Technology longevity, security and merchant acceptance are the main barriers for why the uptakes of payment innovations have been slow, according to a new study.
The HP-RFi Australian Payments Research reveals there is a cautious adoption to innovation in the payments market. For example, despite being the most mature of all payment innovations, only one-third of consumers own a contactless card and those who do rarely utilise contactless technology.
The report also showed that while Australia is still far from being a cash-free society, consumers are using cards more frequently for low-value transactions. In particular, scheme debit cards are replacing cash as a method of payment, with 48 per cent of consumers who are using less cash moving their spending to scheme debit. Moreover, with the impending roll-out of contactless technologies in key merchant categories, it is thought that cash will continue its downward trajectory.
As a result of the increase in card-based payments, there has been a slow decline in cheques. Of those surveyed, 31 per cent intend to writer fewer cheques in the next 12 months because they find them unnecessary, expensive and inconvenient.

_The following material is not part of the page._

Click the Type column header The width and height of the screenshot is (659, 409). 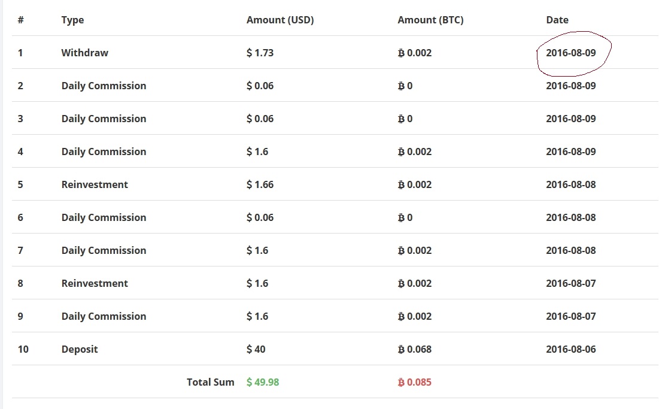(72, 20)
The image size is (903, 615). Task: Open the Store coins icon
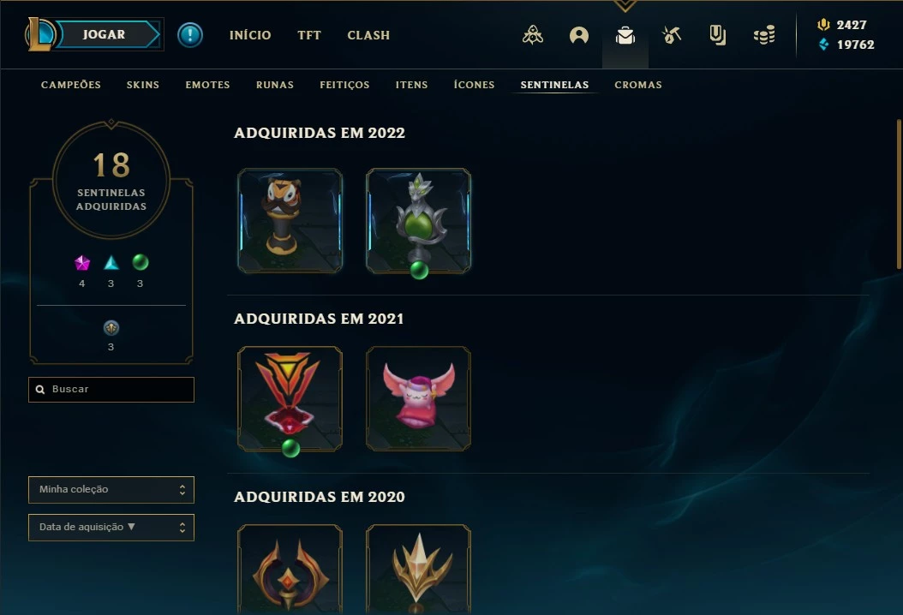point(764,35)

The growth in the online shopping market has been substantially outpacing the growth of the traditional shopping market. In March 2012, 83 per cent of consumers had made a purchase online, making an average of 2.2 purchases with a total value of $151.96 per month. There are three key drivers of the increase in online shopping: an increase in the use of card-based payment methods, the strong Australian dollar, and quicker and more cost effective supply chains.
Although almost all consumers have adopted online shopping channels, a minority are still concerned about security and fraud protection.